- _Information provided_:
________________
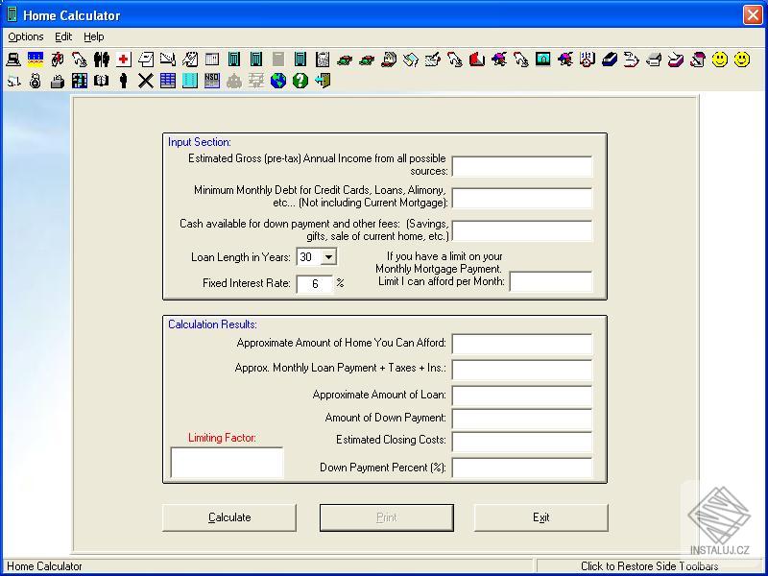Click the green question mark help icon

pos(300,82)
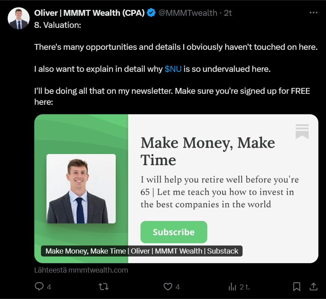The image size is (326, 299).
Task: Bookmark this tweet
Action: pyautogui.click(x=297, y=287)
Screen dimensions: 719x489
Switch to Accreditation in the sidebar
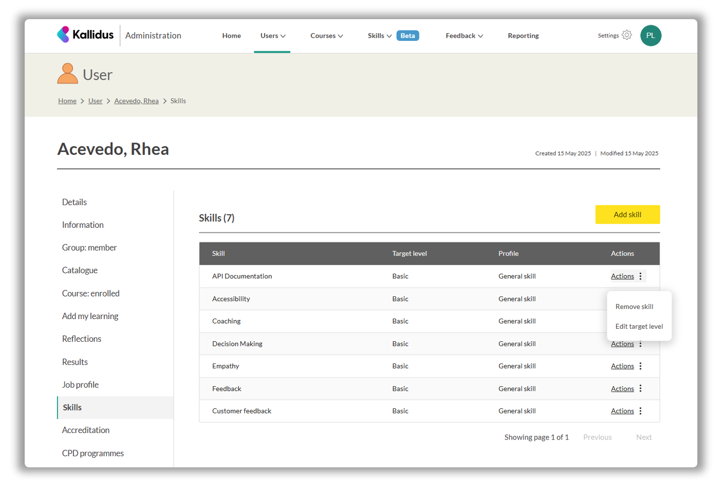point(86,430)
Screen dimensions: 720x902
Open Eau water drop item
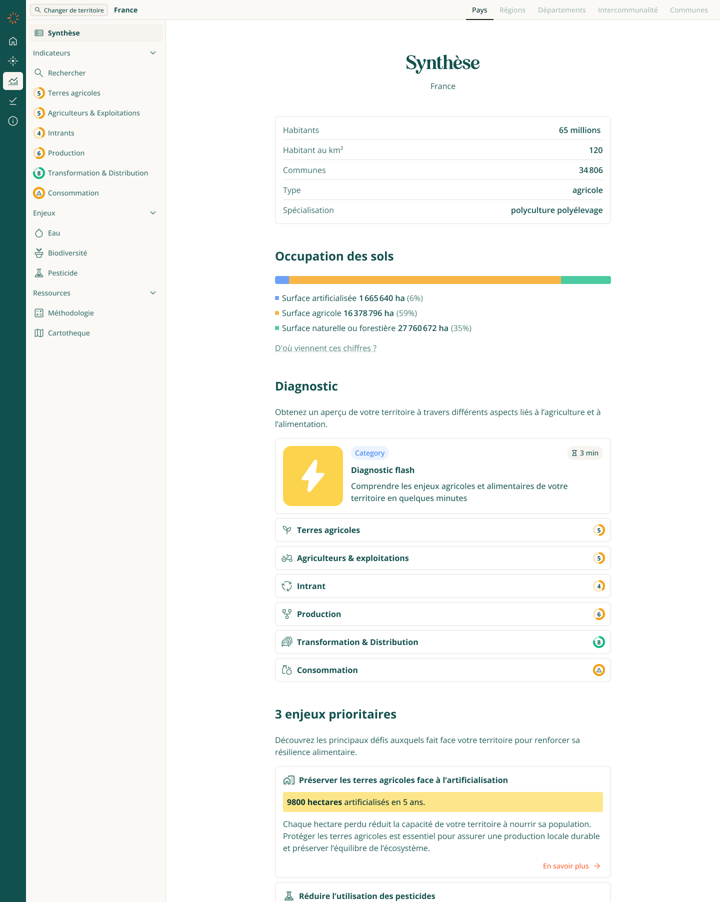click(54, 233)
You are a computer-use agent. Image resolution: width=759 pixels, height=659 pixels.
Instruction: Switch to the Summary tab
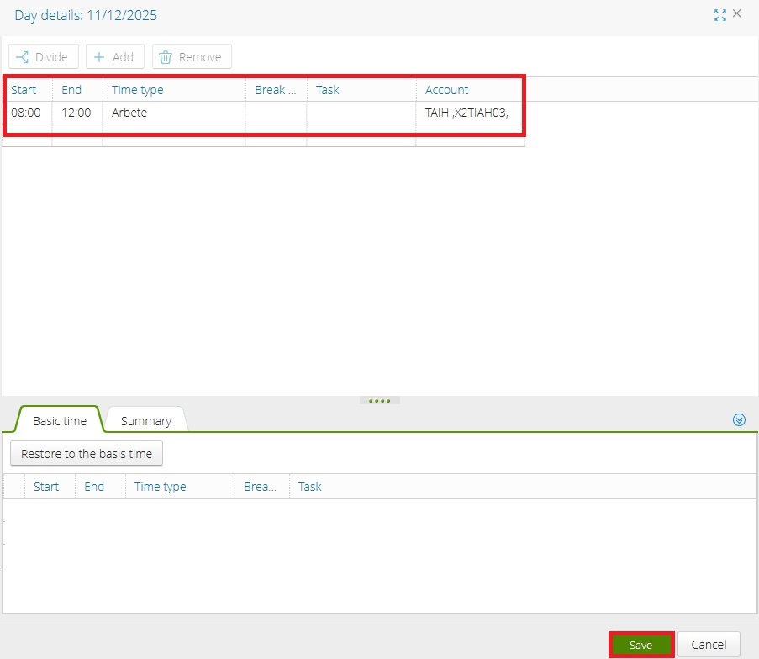(145, 421)
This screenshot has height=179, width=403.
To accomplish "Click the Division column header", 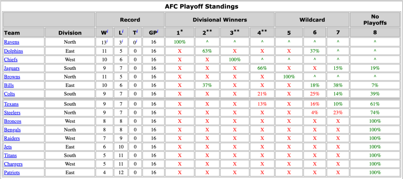I will [x=70, y=33].
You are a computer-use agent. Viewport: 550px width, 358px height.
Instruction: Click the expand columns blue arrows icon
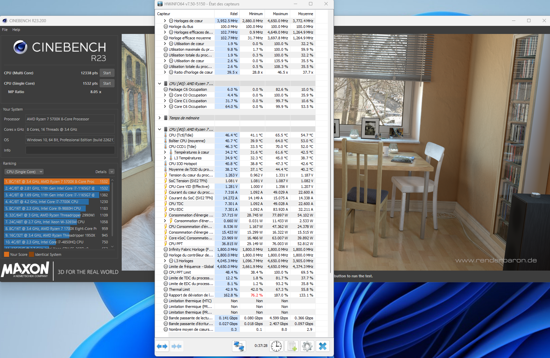(162, 346)
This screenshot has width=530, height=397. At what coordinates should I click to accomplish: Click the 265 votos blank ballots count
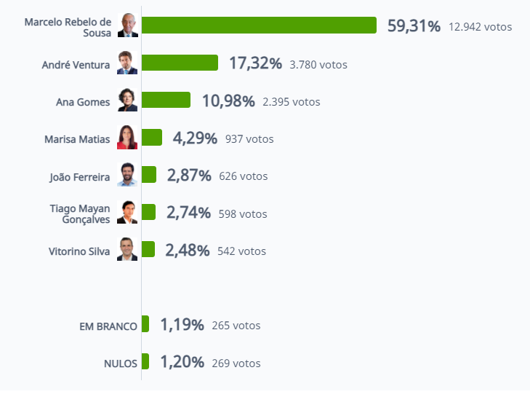[236, 326]
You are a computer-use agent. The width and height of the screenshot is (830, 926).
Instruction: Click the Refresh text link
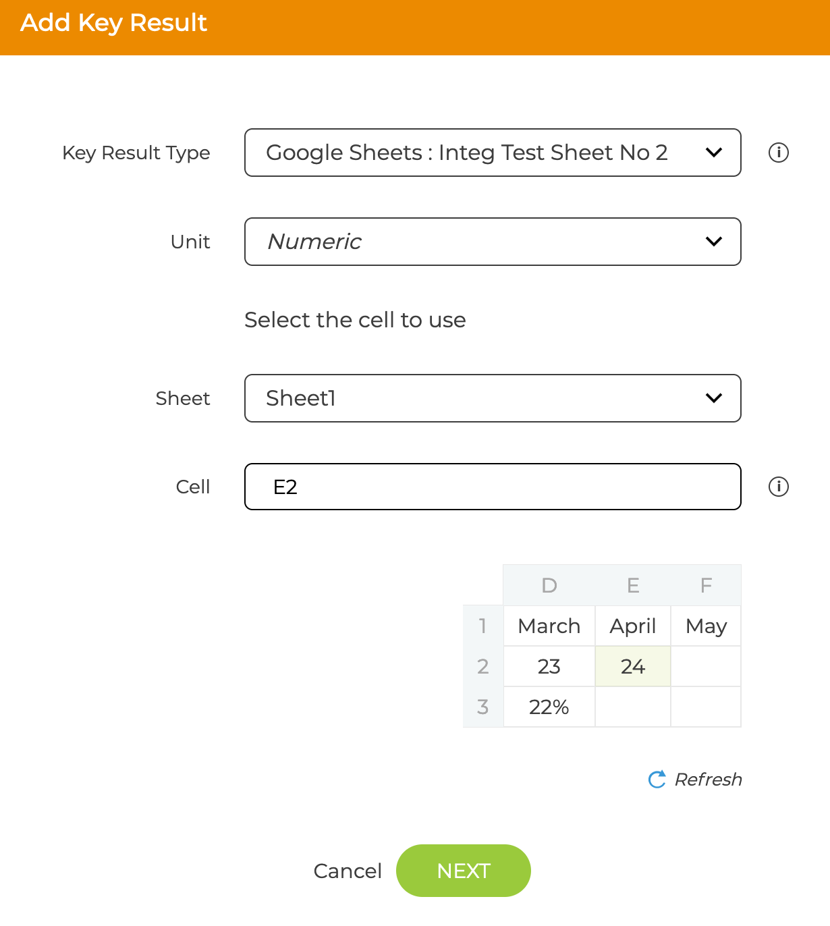pos(708,780)
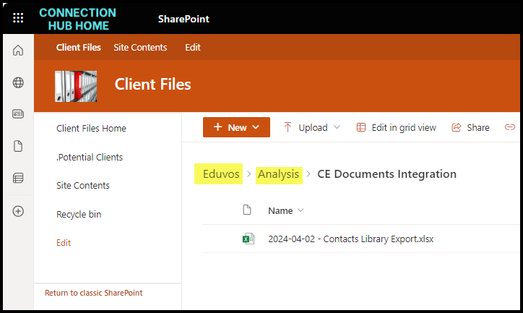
________________
- _What you have to do_: What is needed is an exact copy of the lines from the one with "This screenshot has width=530, height=397." through the end of the data above, both included, minus any pictures.

- _Expected output_:
This screenshot has width=530, height=397. At what coordinates should I click to accomplish: Click the 265 votos blank ballots count
[236, 326]
You are a computer-use agent. The width and height of the screenshot is (830, 926).
Instruction: Click the Refresh text link
pos(708,780)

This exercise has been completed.